If you could guarantee that the observed ratios will match the expected ratios, it would mean either that the trials were not random or that they were not independent;
there would be circumstances when you could predict the next outcome based on the previous outcomes.
For example, suppose (for argument's sake) that a $50\%$ probability of heads guaranteed that in any long run of tosses there would be exactly $50\%$ heads (or as near $50\%$ as possible).
So in $200$ tosses you would see  exactly $100$ heads.
Well, if $200$ tosses is enough tosses to guarantee a $50\%$ outcome, $202$ tosses also is enough. So we could commence on a sequence of $202$ tosses, and after $201$ tosses you would have either $100$ heads or $101$ heads and you would know for sure whether the next toss was going to be heads (because you would know that you would have $101$ heads after that toss).

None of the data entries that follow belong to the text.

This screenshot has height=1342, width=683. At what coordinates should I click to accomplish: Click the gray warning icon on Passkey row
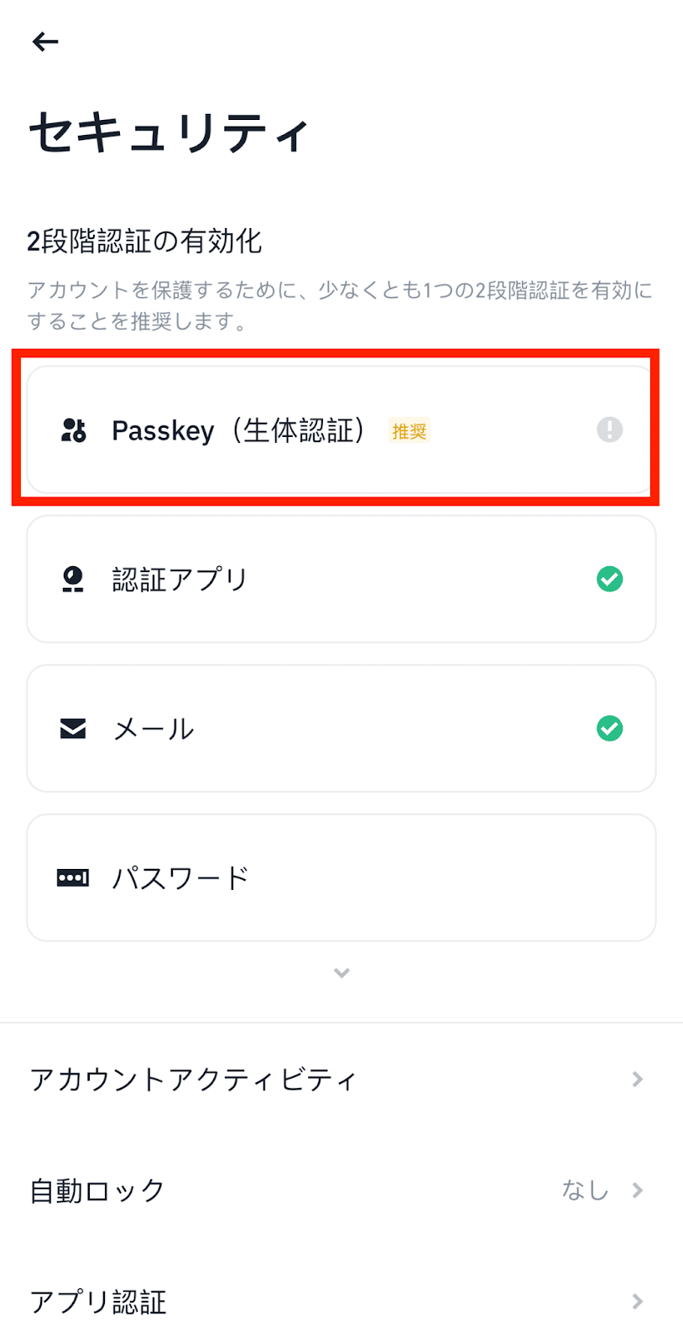(x=610, y=429)
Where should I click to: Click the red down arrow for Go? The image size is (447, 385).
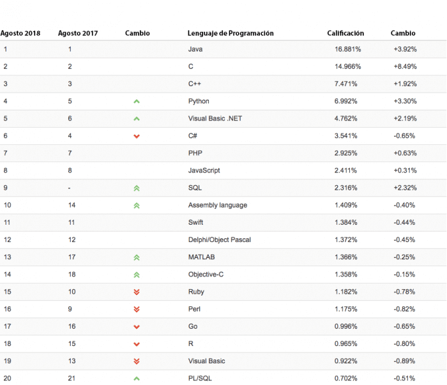tap(137, 327)

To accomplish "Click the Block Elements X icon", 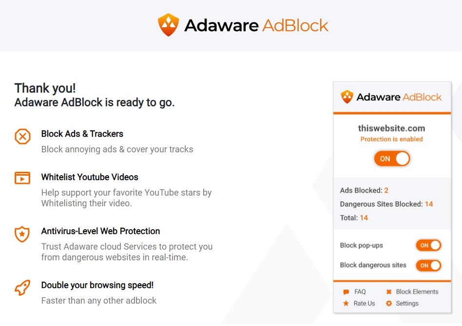I will pos(389,292).
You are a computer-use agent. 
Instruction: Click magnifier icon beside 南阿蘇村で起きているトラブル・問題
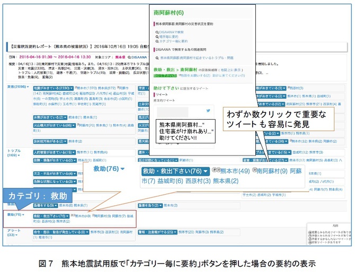pos(157,57)
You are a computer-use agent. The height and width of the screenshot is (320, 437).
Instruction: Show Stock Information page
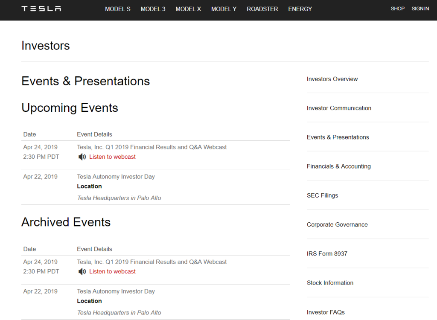330,283
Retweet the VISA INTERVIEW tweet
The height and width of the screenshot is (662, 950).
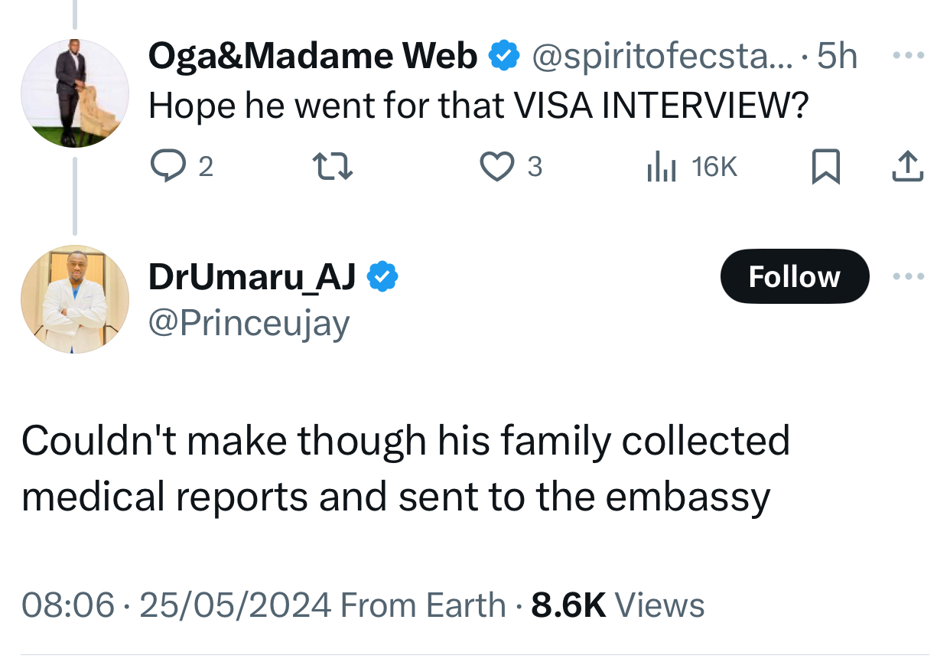coord(334,166)
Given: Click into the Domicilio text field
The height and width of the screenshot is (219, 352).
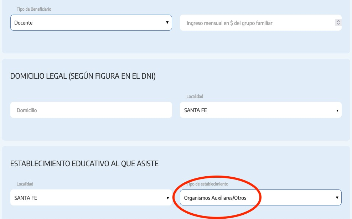Looking at the screenshot, I should pos(91,110).
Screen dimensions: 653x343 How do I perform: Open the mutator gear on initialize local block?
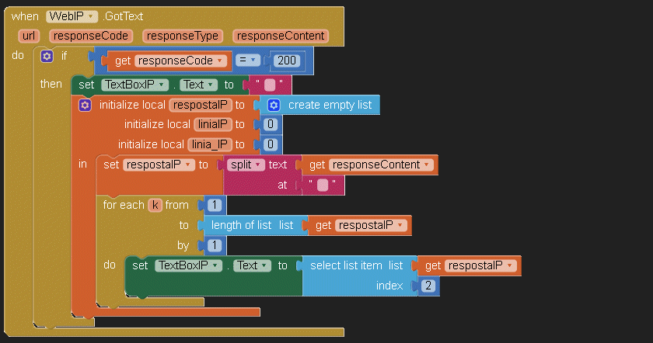coord(86,105)
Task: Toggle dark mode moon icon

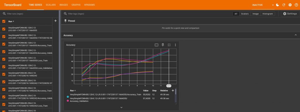Action: pos(278,5)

We might get around that example by saying the you can have two more heads than tails, but not more than that. But then what about a series of $204$ tosses where you get $102$ heads in the first $202$ tosses? Then you know the next toss has to be tails. So we need it to be possible for there to be three more heads than tails, even if the coin is completely unbiased. And that leads to needing it to be possible that there are four more heads than tails. In fact, if we toss the coin sufficiently many times, we should expect eventually to see the number of heads lead the number of tails by any amount you want. Not in spite of the unbiased randomness of the toss, but because of it.

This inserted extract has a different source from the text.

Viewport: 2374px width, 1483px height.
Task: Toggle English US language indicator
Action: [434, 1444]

But what about the percentage difference? Can we at least put an absolute bound on that? Again, no, because that would imply that you could find yourself in a situation where the percentage of heads was already at the maximum possible value, or near enough that one more head would put you over the maximum, and you would know that the next toss had to be tails. What we can say about the percentages, however, is that certain percentages are very unlikely to occur, and increasing the number of tosses makes them even less likely to occur. Still, $54\%$ within $200$ tosses isn't particularly surprising. Now $54\%$ within $2000$ tosses (probability $<0.02\%$ given a fair coin) or $64\%$ within $200$ tosses (probability $<0.005%$ given a fair coin) would be quite surprising and would justify looking for a "trick" that is causing the coin to come up heads more often.
A: Randomness is not always 50-50.   For example, the chance of drawing an ace from a shuffled deck is 4/52.  The chance of rolling a 6 with a single die is 1/6.  Randomness is related to unpredictability, which generally comes from a lack of exact information on the spin, velocity, position, and orientation of the coin's launch  and how it responds to spin, gravity, air currents, air resistance, and contact with the surface it lands on.  

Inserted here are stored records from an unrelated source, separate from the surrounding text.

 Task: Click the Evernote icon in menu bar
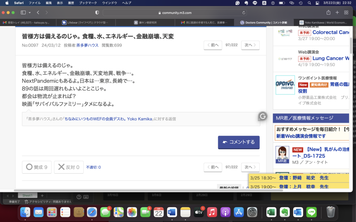[x=246, y=3]
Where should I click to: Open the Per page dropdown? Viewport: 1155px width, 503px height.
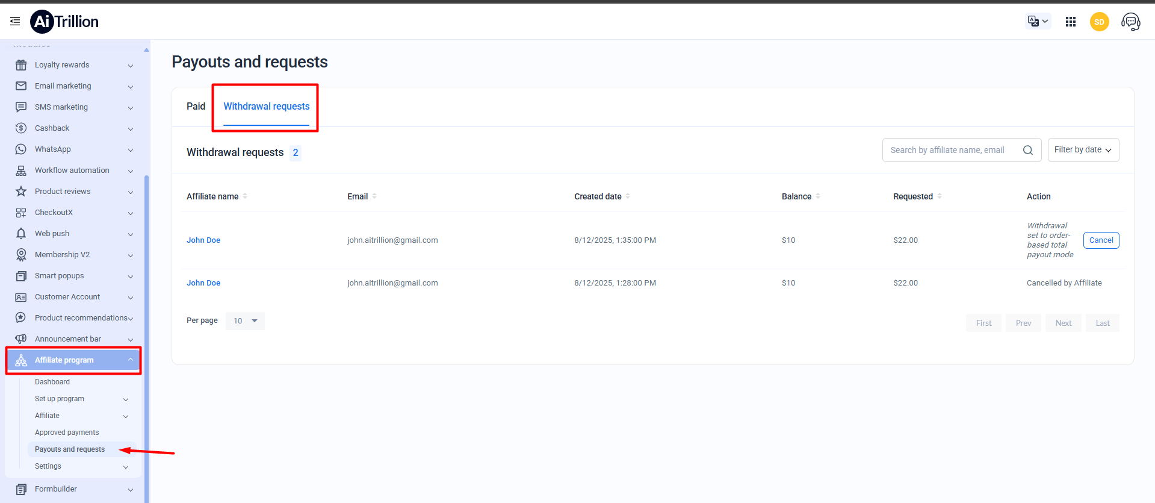[245, 321]
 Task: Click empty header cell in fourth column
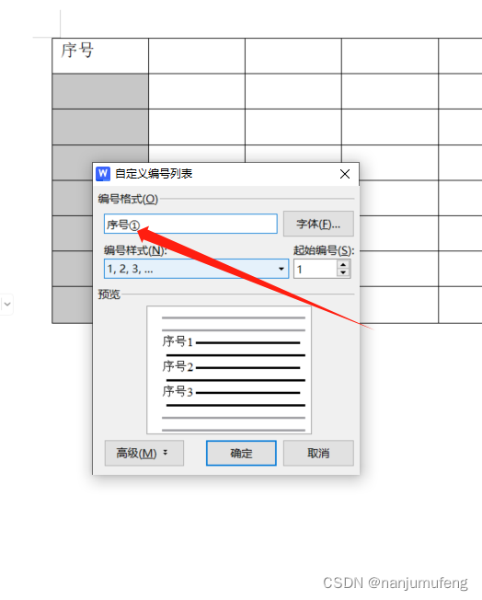point(390,56)
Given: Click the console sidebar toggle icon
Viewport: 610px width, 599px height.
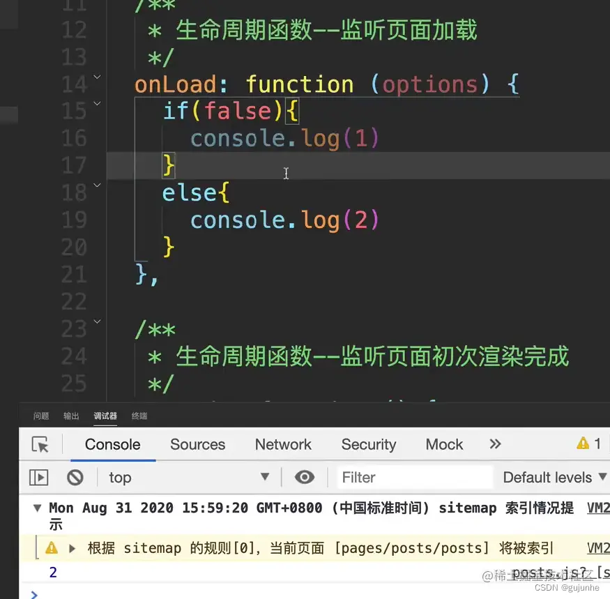Looking at the screenshot, I should click(38, 477).
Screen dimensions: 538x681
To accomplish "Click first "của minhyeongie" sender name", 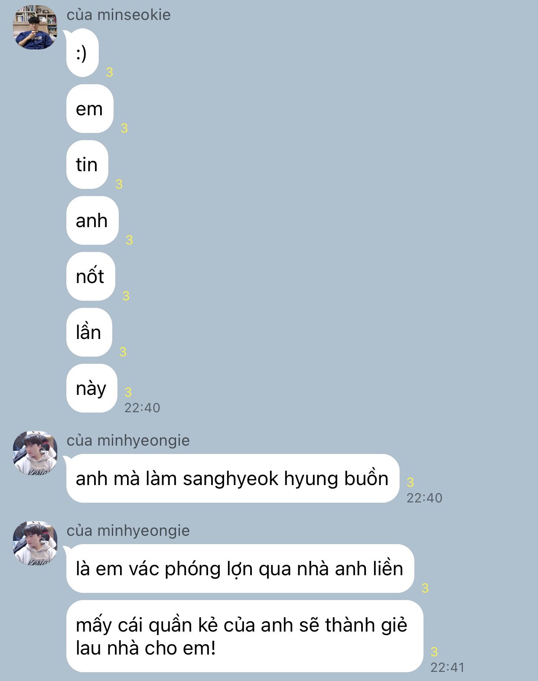I will 128,440.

Mathematicians have found that probability is a good description of coin tossing observations.
In physics there is a very deep theory called quantum mechanics in which everything is defined in terms of probability waves.  Thus probability is at the core of everything that exists.  Be patient and you will eventually get to this.
Challenge: you are working for one of our Nevada casinos, and your boss asks you to test a die to see if each face has a probability of 1/6.   What do you do?   What if you must accept or reject a shipment of 10,000 dice?